Él, bajo el calor de la tarde, de pie frente al edificio antiguo. Mira con atención lo que Fernanda reconoce como la fachada de la casa que en épocas remotas fue una de las más importantes de la ciudad. Fernanda lo observa y presiente el vértigo, la catástrofe. O dicho de otra manera, sus ropas sobre la alfombra o el piso.
La primera vez que se sintió atraída por el hombre que dijo llamarse Ernesto, fue bajo una lluvia sorpresiva. A ella, no le importó abandonar el minúsculo techo protector y, por encima de la timidez, poner sus labios muy cerca de la boca del hombre. De unas semanas para acá, habían coincidido en el supermercado, otra vez, al cruzar la calle, pero el destino, ese que teje y desteje, los reunía ahora bajo la lluvia. Fernanda, la puerta cerrada de la habitación, escribió con letra parejita la palabra Ernesto.
Esta vez, Ernesto tiene interés en los departamentos del edificio antiguo. Los departamentos, distribuidos en cuatro plantas, tienen un baño, una pequeña sala de estar. No obstante, en la planta baja, la gran cocina y el comedor reúnen a los ocupantes en un mismo sitio. La cocina está al fondo, más allá de un pasillo largo de fotografías antiguas, recuerda Fernanda. Ella y su esposo ocuparon, años atrás, el departamento número 12. La ventana daba a la calle y ella, caso extraordinario, se había sentido cómoda con el ruido madrugador de los camiones de transporte, taxis y el ajetreo de la gente. Prefiero el ruido de la calle al silencio, sentenció. Vivimos ahí un par de años, dice Fernanda, y el hombre sigue con la mirada el dedo de Fernanda que se detiene en una de las ventanas, dos pisos arriba.

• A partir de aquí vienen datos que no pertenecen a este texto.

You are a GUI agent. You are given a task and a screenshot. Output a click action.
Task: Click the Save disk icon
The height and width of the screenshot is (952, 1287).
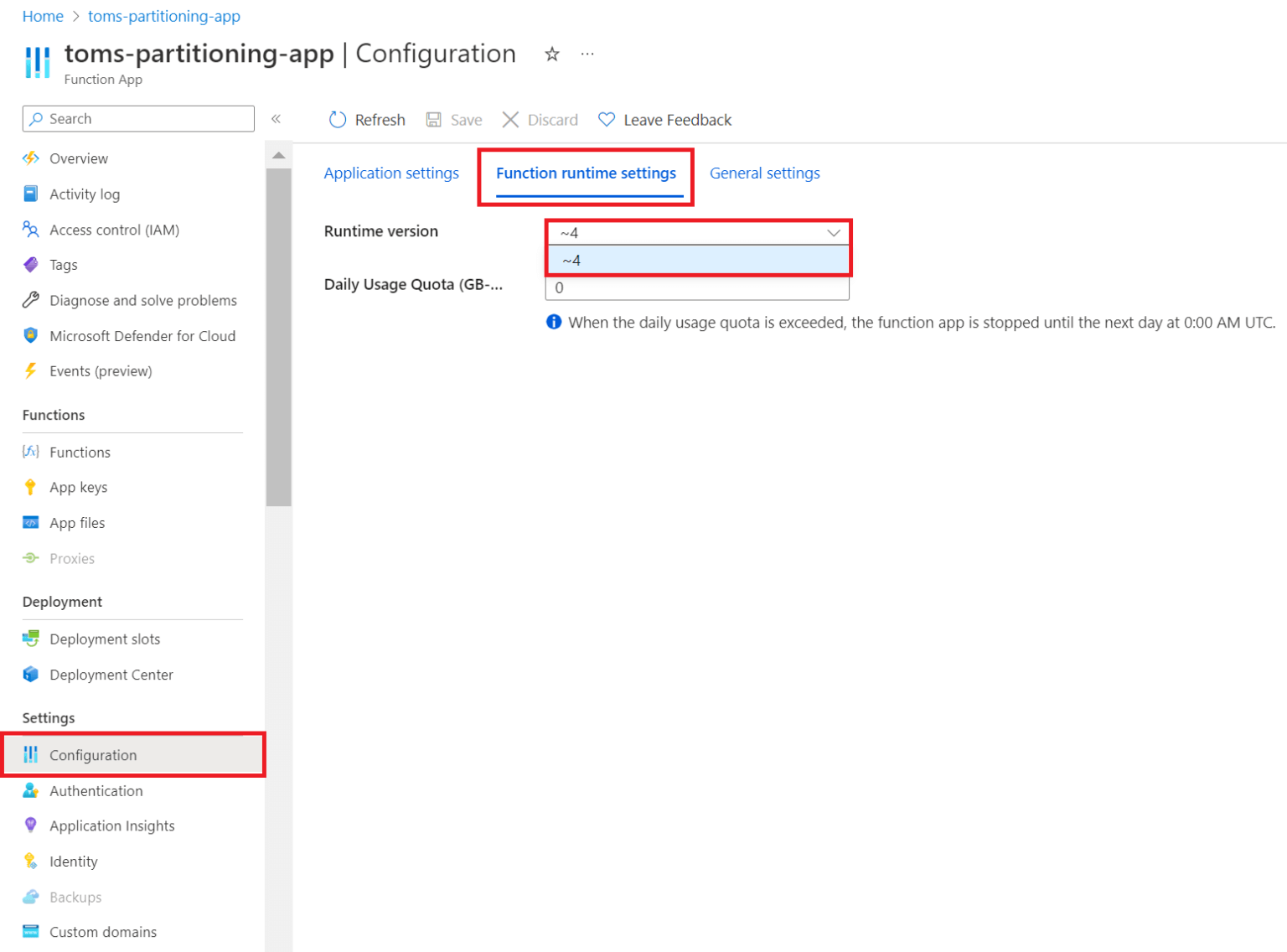click(x=432, y=120)
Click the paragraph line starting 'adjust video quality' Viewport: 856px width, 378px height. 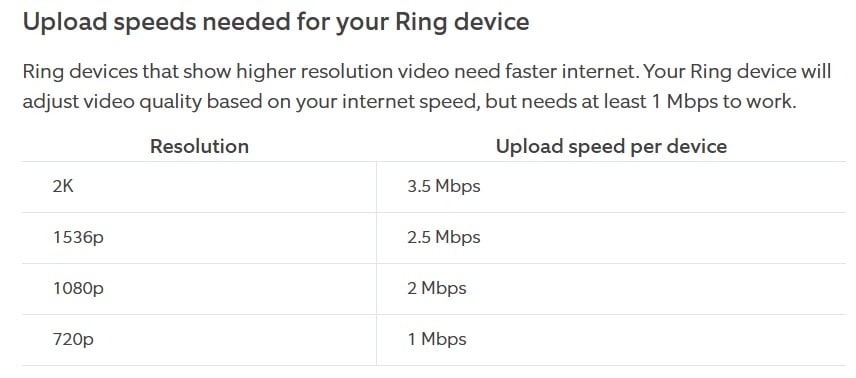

Los ojos de él, clavados en los de ella, le ocasionan un vuelco más y las ideas en su cabeza toman un rumbo distinto. No es que su matrimonio estuviera a punto de derrumbarse o que fuera un infierno. Era un problema más bien de mensajes, justifica Fernanda, de logística entre el ir y venir, entre dormirse o quedarse despierto, entre amar u olvidar.
El hombre, su matrimonio también está lejos de derrumbarse y tampoco es un infierno, prosigue su inspección, mientras con una de sus manos abre el maletín y saca un cuadernito, una pluma. Fernanda lo mira con otros ojos. Vuelve su atención a la casa, añora los tiempos en que, según los archivos, congregó a las familias más importantes y adineradas de la ciudad. Ella hubiera podido agregar a su forma de vida, las fiestas, los bailes, los vestidos, esos sillones afelpados. Ella hubiera podido reír y llevarse a la boca un cigarrillo o una copa con vino.
El hombre sigue ahí, escribe algo en el cuadernito, mira hacia un lado y hacia otro, y vuelve a la hoja. Ella, por supuesto, se atreve. Cambios en la gerencia, explica, cambios que me han obligado a vivir en la ciudad. Pero es hermosa, asegura Fernanda, y el hombre asiente y coinciden en la vegetación exuberante, calles amplias, librerías, museos, las lluvias de los meses de agosto y septiembre.
El hombre guarda dentro del maletín el pequeño cuaderno y la pluma; Fernanda se encuentra con el tiempo. Se le ha hecho tarde pero no se despide. El hombre le pide emprender la marcha. ¿Hacia dónde? Ninguno de los dos tiene una respuesta.
En la cabeza de Fernanda, todo sucede muy rápido. Le gusta este concepto de locura: tardes, lluvias, primaveras, otoños, fines de semana al lado del hombre que ahora le toma la mano. Ella saca del bolso el teléfono, expone la situación más adecuada; él, entre su ciudad y ésta, también hace lo mismo. Libres, sin miedo y sin tiempo, avanzan. La ciudad los funde.